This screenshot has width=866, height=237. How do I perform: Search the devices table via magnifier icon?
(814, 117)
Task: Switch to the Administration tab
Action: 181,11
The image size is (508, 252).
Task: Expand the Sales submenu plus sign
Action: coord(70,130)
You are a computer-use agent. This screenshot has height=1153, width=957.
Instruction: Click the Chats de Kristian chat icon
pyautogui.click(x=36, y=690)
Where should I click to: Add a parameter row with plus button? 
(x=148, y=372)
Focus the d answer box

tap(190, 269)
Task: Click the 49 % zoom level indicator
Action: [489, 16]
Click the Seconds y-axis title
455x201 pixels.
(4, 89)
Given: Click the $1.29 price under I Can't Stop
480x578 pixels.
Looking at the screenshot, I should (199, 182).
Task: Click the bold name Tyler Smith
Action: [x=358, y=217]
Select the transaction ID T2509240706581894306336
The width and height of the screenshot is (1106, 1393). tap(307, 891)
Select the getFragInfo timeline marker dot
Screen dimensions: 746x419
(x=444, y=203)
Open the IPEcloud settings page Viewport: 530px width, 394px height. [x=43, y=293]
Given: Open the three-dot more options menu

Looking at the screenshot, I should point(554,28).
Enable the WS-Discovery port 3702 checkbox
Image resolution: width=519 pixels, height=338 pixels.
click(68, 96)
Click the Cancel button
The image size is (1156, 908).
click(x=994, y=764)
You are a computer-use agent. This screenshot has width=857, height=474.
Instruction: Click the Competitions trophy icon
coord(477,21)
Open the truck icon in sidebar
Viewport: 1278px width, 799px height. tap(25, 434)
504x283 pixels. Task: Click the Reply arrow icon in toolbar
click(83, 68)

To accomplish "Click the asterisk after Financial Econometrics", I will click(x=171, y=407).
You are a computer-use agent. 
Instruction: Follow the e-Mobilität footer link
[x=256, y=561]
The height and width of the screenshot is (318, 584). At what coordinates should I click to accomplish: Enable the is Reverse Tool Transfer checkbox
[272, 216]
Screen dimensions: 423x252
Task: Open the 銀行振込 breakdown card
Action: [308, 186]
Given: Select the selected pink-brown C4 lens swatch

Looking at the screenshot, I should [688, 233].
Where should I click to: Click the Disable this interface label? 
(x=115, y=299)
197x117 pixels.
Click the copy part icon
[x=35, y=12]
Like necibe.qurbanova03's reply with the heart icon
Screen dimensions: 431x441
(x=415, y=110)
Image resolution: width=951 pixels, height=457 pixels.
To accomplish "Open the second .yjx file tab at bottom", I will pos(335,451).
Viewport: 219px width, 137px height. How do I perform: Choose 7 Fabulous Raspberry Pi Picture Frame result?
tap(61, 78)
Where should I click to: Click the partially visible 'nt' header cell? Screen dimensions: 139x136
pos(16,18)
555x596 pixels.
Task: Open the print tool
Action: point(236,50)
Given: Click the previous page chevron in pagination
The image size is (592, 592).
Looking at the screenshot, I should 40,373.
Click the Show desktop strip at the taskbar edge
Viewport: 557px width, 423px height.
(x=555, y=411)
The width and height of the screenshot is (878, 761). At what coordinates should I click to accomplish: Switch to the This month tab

- _ABOUT THIS TASK_
Everything in the material above from the line that has "Screen dimensions: 746x419" through the line that has "Open the IPEcloud" must be duplicated exactly, with no other lines given.

- _RESULT OF THE EXERCISE_
Screen dimensions: 746x419
(x=444, y=203)
Open the IPEcloud settings page Viewport: 530px width, 394px height. [x=43, y=293]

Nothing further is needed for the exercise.